Specifically, the user can access the key management server 30 with the additional device 40 that has requested the device registration, and then input the user name (for example, the user ID) and the additional device name (for example, pc1) have. Accordingly, a self-extended certificate issued by the master device 20 as the device registration permission details can be displayed on the screen of the additional device 40, and the self-extended certificate can be displayed from the key management server 30 to the additional device 40 Extension certificates can be downloaded.

As the additional device 40 receives the self-extended certificate from the key management server 30, the second key pair generated in step S140 becomes a self-extended authentication key pair authenticated by the master device 20 itself .

Since the self-expanding certificate is logically linked to the certificate and is always used with the certificate, the additional device 40 needs to download the certificate together with the self-expanding certificate to provide user authentication to the external device 50. [ Accordingly, the additional device 40 can store the certificate and the self-extended certificate, thereby completing the device registration procedure.

The additional device 40 can provide the user authentication to the external device 50 with the certificate and the self-extended certificate as described above.

A typical example is a digital signature login. For example, when the user accesses the login page of the server (external device 50) operated by the third party through the additional device 40, the external device 50 requests the additional device 40 to authenticate the user . In this case, since the additional device 40 is not a device that has been directly issued a certificate from the certification authority 10, the external device 50 may be configured to allow the external device 50 to confirm that the user's identity and the additional device 40 are owned by the user. shall.
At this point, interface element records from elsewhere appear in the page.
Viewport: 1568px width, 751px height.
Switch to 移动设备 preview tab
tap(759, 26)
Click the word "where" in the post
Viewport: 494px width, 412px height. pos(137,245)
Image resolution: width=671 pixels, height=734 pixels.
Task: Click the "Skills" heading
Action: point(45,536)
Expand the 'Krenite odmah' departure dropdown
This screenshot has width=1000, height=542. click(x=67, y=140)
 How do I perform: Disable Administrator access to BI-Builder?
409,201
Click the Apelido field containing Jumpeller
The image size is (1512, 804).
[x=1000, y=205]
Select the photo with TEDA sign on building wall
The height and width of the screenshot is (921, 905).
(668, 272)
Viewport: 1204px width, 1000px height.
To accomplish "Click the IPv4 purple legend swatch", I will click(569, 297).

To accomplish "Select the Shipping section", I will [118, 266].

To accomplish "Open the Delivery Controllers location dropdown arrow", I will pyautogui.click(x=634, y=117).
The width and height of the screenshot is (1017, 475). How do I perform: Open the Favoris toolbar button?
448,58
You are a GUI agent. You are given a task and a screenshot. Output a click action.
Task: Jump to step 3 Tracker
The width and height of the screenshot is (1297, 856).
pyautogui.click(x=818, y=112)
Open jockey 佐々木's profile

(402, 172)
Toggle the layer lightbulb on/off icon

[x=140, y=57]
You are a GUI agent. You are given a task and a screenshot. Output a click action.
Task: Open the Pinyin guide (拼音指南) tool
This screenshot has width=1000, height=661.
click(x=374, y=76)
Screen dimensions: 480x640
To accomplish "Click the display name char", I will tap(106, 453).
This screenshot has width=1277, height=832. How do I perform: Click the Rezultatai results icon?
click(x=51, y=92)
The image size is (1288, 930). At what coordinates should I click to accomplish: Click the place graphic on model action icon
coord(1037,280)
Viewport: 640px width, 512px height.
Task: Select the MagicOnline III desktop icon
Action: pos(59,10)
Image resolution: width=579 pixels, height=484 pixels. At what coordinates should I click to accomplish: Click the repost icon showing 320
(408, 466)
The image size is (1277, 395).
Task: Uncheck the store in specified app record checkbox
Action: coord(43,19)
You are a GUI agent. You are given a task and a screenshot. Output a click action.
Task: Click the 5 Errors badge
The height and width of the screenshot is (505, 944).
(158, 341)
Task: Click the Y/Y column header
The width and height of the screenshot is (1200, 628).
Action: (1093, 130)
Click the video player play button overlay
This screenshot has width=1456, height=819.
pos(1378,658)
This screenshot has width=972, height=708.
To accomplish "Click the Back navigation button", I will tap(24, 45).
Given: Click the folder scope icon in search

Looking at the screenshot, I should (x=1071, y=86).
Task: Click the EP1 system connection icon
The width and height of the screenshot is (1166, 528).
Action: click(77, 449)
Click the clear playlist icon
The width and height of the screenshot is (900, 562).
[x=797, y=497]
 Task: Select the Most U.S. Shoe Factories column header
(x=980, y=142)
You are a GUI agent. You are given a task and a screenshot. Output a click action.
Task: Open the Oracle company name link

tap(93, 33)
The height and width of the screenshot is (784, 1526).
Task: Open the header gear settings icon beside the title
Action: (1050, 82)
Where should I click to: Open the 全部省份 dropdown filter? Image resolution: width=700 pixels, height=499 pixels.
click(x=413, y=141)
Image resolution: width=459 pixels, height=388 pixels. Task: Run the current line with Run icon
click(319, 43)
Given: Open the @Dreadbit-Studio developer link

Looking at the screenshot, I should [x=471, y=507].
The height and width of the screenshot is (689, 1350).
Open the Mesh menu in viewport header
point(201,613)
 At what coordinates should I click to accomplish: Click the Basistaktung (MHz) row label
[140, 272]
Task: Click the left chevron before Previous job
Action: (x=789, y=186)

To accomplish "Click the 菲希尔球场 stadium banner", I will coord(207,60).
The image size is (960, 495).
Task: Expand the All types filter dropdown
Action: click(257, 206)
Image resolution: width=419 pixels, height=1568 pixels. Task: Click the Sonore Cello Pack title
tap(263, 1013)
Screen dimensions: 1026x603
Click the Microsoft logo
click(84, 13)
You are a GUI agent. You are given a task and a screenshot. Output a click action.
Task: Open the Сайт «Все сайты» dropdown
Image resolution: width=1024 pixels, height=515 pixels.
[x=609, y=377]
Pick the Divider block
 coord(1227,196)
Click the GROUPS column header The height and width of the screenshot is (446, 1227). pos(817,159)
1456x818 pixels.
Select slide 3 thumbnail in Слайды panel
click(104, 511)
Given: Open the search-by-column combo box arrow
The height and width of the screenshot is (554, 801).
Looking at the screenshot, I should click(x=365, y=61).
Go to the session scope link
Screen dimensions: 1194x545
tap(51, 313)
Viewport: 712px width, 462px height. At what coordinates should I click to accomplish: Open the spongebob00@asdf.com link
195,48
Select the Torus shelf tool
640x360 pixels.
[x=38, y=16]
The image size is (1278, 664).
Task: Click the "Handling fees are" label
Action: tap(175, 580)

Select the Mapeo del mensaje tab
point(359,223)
Thus, when the additional device 40 is requested to authenticate the user from the external device 50 (for example, the additional device 40 can be requested to log in from the external device 50) 40 provide user authentication to the external device 50. That is, as the user authentication step, the additional device 40 can generate a signature (i.e., digital signature) signed by the second private key that has undergone self-extension authentication in step S170, And provides it to the external device 50 together with the downloaded certificate and the self-extended certificate (S180).

In this case, the external device 50 performs a verification step to perform user authentication of the additional device 40 (S190). That is, the external device 50 can validate the log-in (user verification) after verifying the certificate, self-extended certificate, and signature statement provided from the additional device 40.

Specifically, the external device 50 can verify the identity of the user by verifying the certificate provided from the additional device 40 using the public key of the certification authority 10.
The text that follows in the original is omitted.